This operating mode not only has the effect of contributing to the generation of flow rate of the centrifugal pump 1, but also has the effect of regulating and stabilizing the flow rate of the pump itself, giving the fluid part of the energy necessary for the pumping thereof when the available centrifugal energy is not sufficient.

For example, the intervane channel that is defined between contiguous deformable vanes at the delivery 9 has a smaller volume with respect to the volume of the intervane channel that is defined between contiguous deformable vanes at the suction 7.

More in particular, following the rotation direction of the impeller 5, the volume of the intervane channel reaches a maximum at the separation zone 110 between the suction 7 and the delivery 9, then reducing gradually until finding a minimum at the separation zone 112 between the delivery 9 and the suction 7.

Given the eccentricity of the impeller 5 with respect to the external stator 30 the volume variation of the intervane channels between suction 7 and delivery is preferably gradual, and takes place during the suction phase (increasing) and delivery phase (decreasing).

Advantageously, in every position of the impeller 5 with respect to the stator 3 at least two deformable vanes 52 of the plurality of deformable vanes 50, 51, 52 are sealed in the portion 112 of the annular cavity 11 between the delivery 9 and the suction 7 to isolate the suction 7 from the delivery 9.

As illustrated in FIG. 1, in the position of the impeller 5 with respect to the stator 3 represented in the figure, in the portion 110 of the annular cavity 11 between the suction 7 and the delivery 9 four sealed deformable vanes 51 are provided and in the portion 112 of the annular cavity 11 between the delivery 9 and the suction 7 another four sealed deformable vanes 52 are provided.

Preferably, at least three sealed deformable vanes 51 are provided, in every position of the impeller 5 with respect to the stator 3, in the zone 110, between the suction 7 and the delivery 9.

Preferably, at least three sealed deformable vanes 52 are provided, in every position of the impeller 5 with respect to the stator 3, also in the zone 112, between the delivery 9 and the suction 7.
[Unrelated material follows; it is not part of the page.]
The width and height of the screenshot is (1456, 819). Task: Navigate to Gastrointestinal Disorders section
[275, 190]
Preferably, there are at least five sealed deformable vanes 51, 52 in the zone 110 and/or in the zone 112.

The fact that a certain number “n” of sealed deformable vanes 51 are always present simultaneously allows the pressure difference between the suction 7 and the delivery 9 to be split. In substance, the pressure variation ΔP between the suction 7 and the delivery 9 is split into as many partial pressure changes as the number of sealed deformable vanes. In this way, each sealed deformable vane is strained by a pressure delta equal to ΔP/n.
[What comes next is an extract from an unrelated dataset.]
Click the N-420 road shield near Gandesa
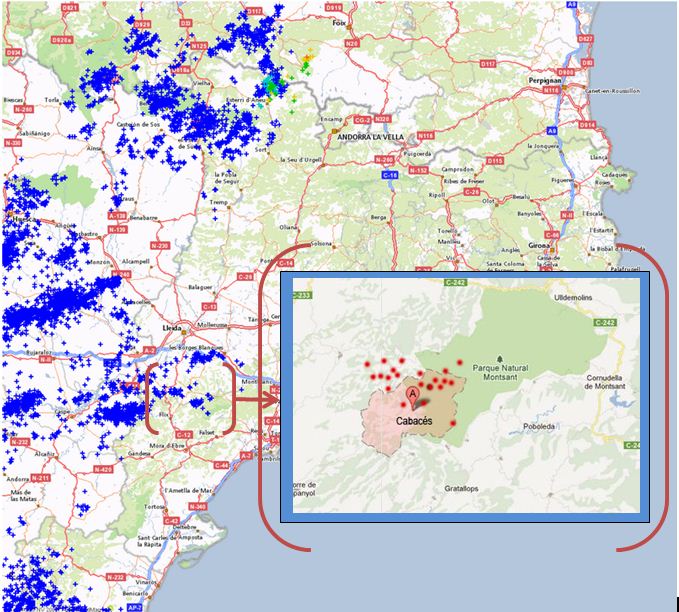Image resolution: width=679 pixels, height=612 pixels. pos(102,468)
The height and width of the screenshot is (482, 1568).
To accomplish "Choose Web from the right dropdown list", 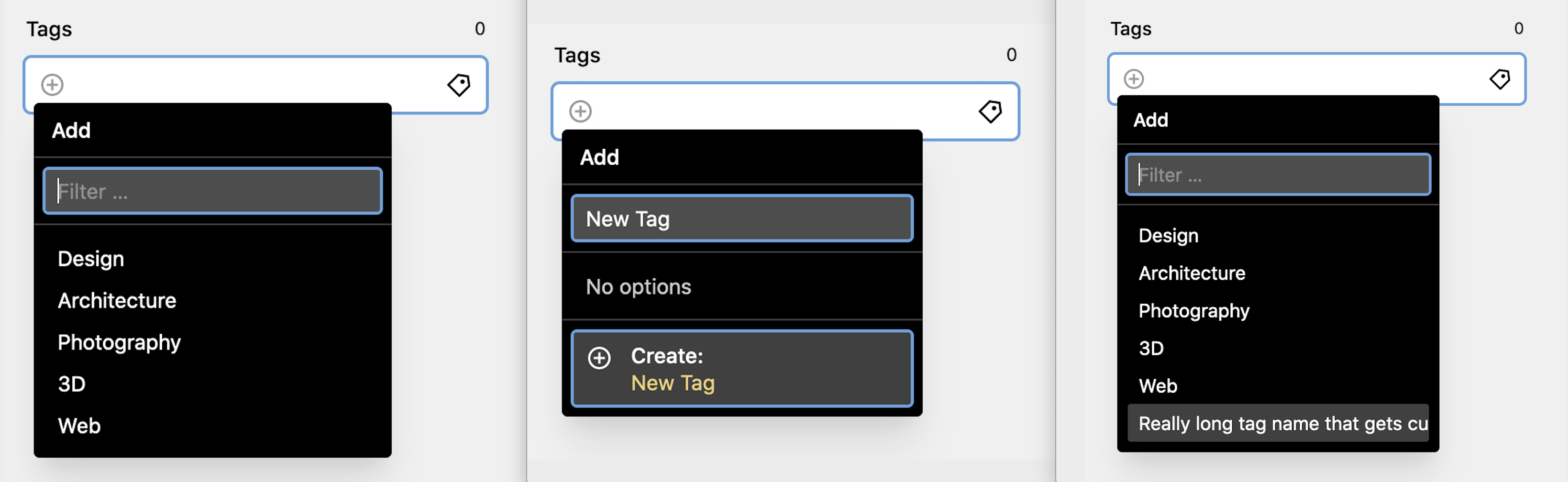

This allows the load on each sealed end of the deformable vanes to be reduced and all the volumetric losses to be reduced “n” times the losses in laminar flow, significantly increasing the efficiency. This is not possible for example in volumetric pumps with sliding vanes as, given the very high elastic modulus of fluids, even very small volume variations would cause an unacceptable bending load on the rigid vanes, making it compulsory, at least for a part of the rotation, to have only one sealed vane.
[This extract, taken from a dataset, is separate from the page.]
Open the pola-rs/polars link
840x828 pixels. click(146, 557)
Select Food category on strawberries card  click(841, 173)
Advantageously, the deformable vanes 50, 51, 52 comprise a distal portion 53 having, at least in one part thereof, a radius of curvature RD at least 90% of the radius of curvature RS of the internal surface of the stator 3, in the portion thereof with a circular profile.

Advantageously, the deformable vanes 50, 51, 52 comprise a distal portion 53 having, at least in one part thereof, a radius of curvature RD substantial equal to the radius of curvature RS of the internal surface of the stator 3, in the portion thereof with a circular profile.

The fact that, at least in one part of the distal portion 53 of the deformable vanes 50, 51, 52, the radius of curvature RD is slightly less, or substantially equal, to the radius of curvature RS of the internal surface of the stator 3 along which such distal portion 53 of the vanes runs, allows substantial hydrodynamic sustenance to be generated, thus drastically reducing wear and friction.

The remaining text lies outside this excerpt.